• **Source data**:

■ ■ ■ ■ ■ ■ ■

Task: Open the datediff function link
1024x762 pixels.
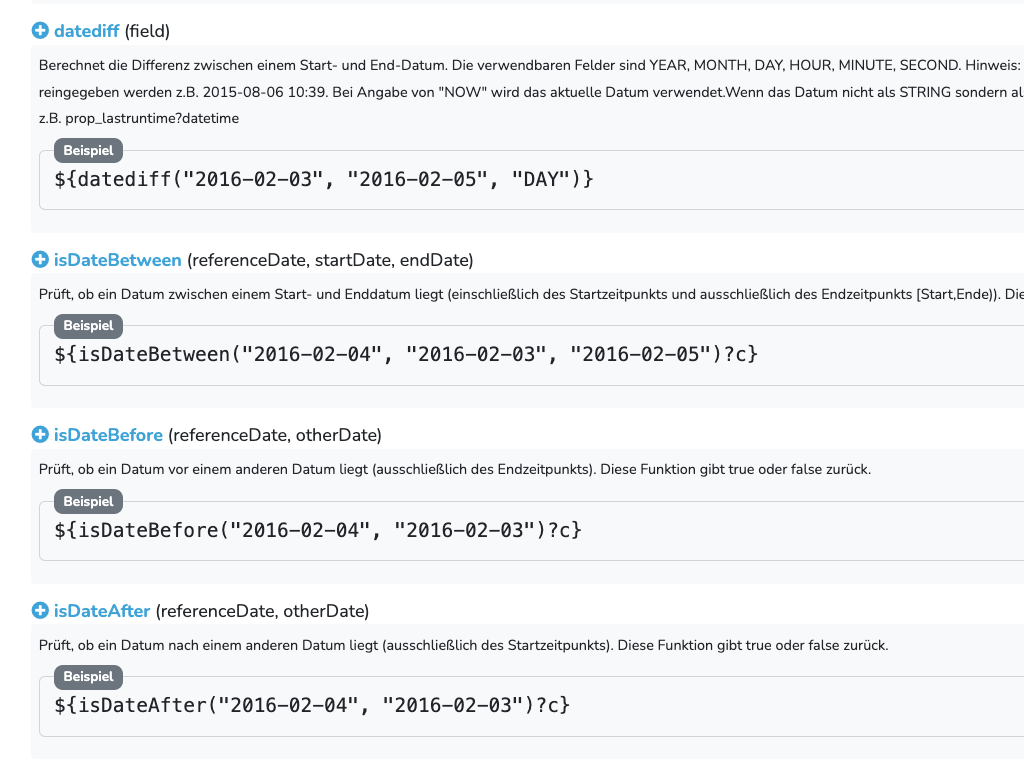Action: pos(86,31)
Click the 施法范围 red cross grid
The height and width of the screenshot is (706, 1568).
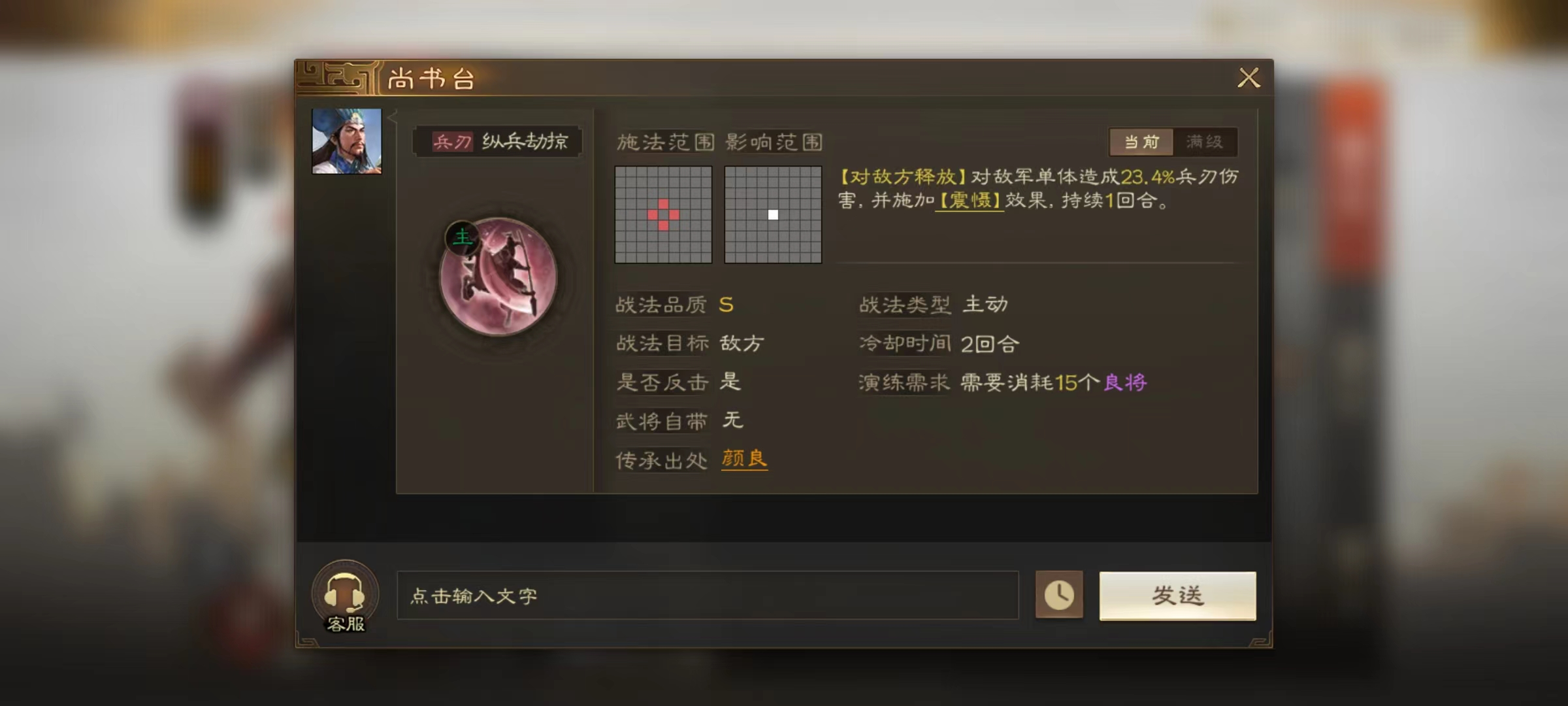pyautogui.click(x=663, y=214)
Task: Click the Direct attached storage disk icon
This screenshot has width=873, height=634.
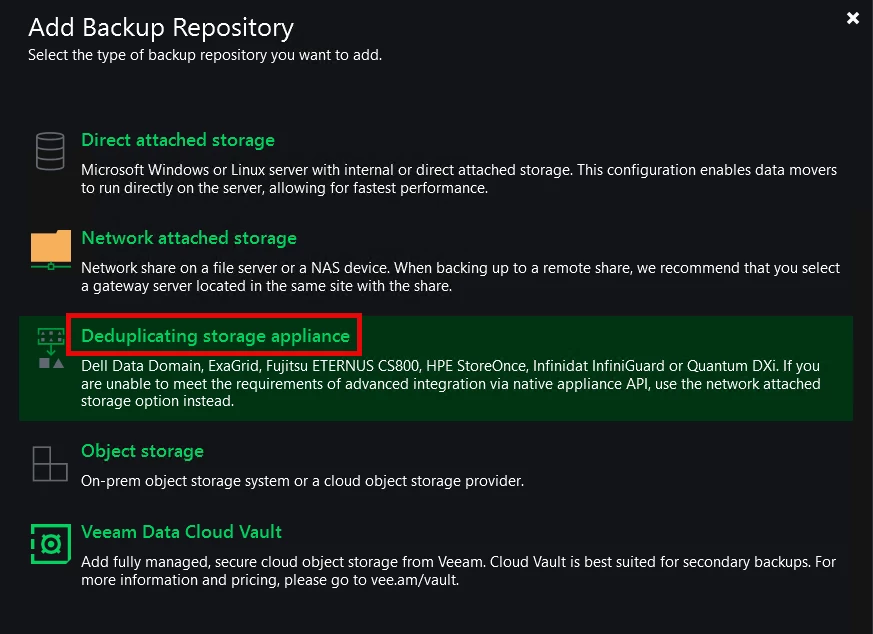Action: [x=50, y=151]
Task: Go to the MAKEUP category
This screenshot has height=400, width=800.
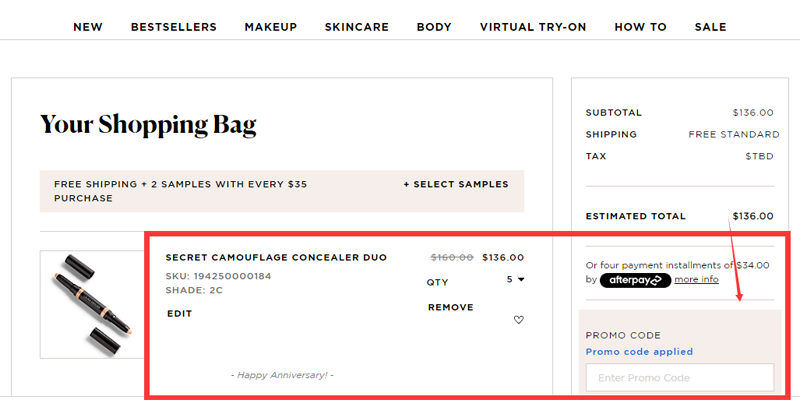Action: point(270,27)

■ ■ ■ ■ ■ ■ ■

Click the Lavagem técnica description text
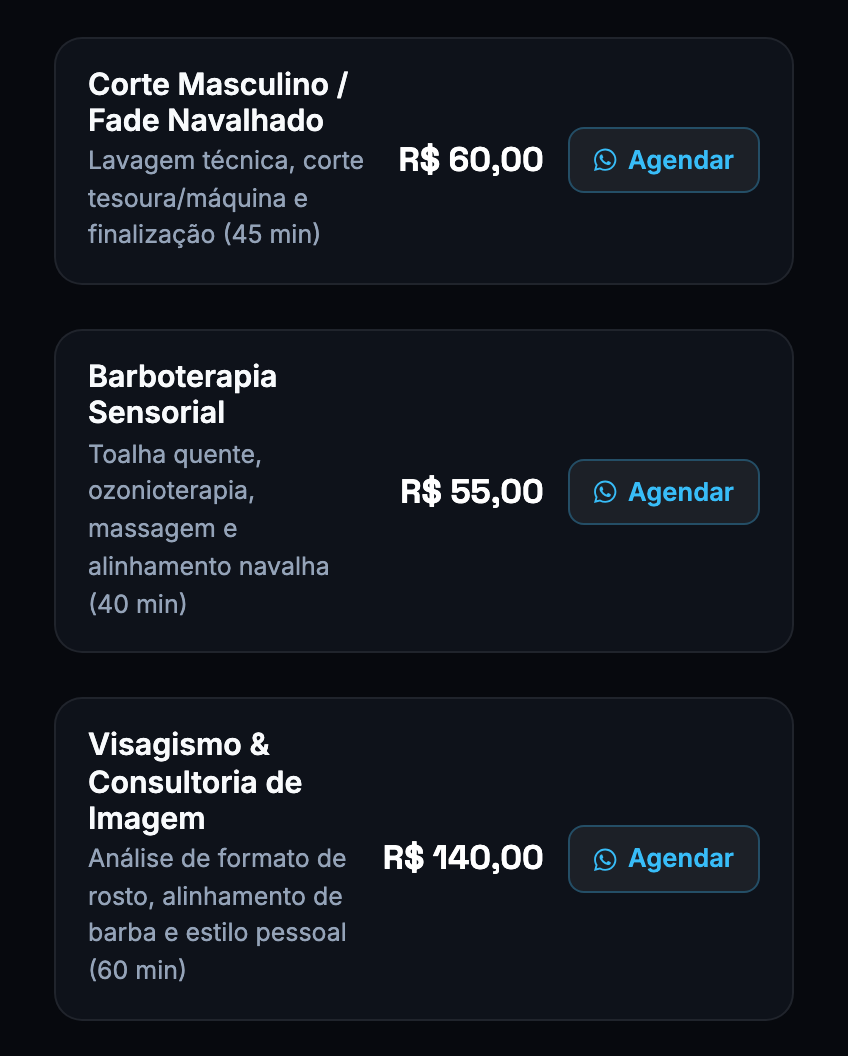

■ ■ ■ ■ ■ ■ ■

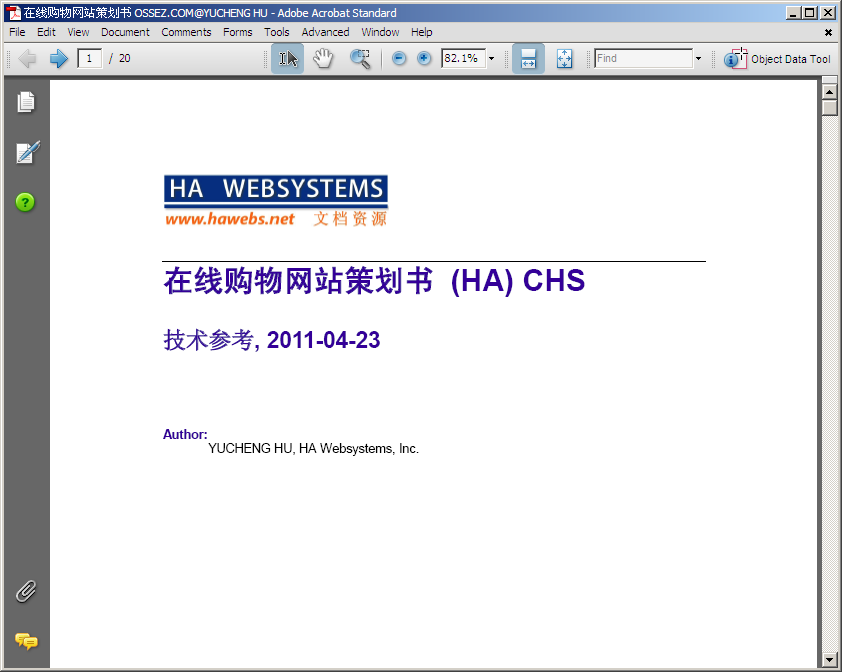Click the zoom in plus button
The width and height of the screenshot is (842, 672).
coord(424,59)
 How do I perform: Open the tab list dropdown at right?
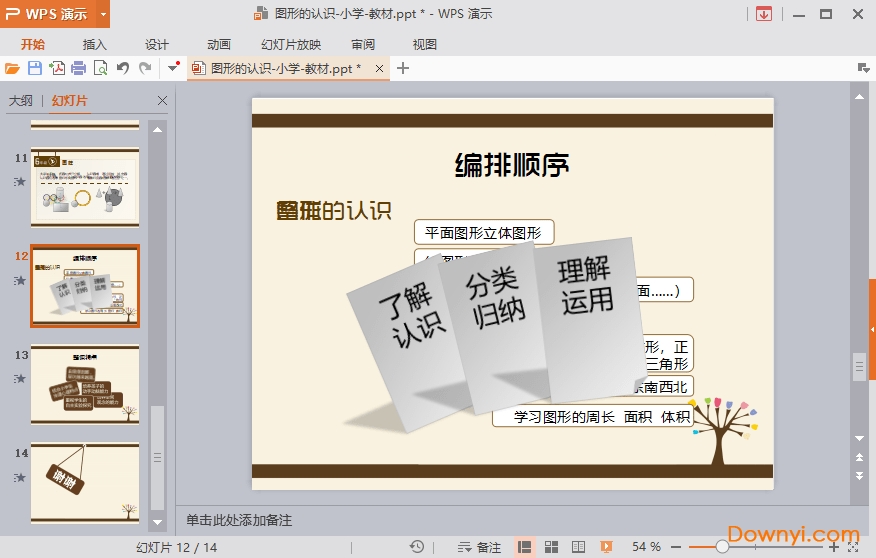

■ ■ ■ ■ ■ ■ ■

• **What to do**: Return the number of lines in the data above that include the word "Open", and nothing else.

• **Response to this exercise**: 2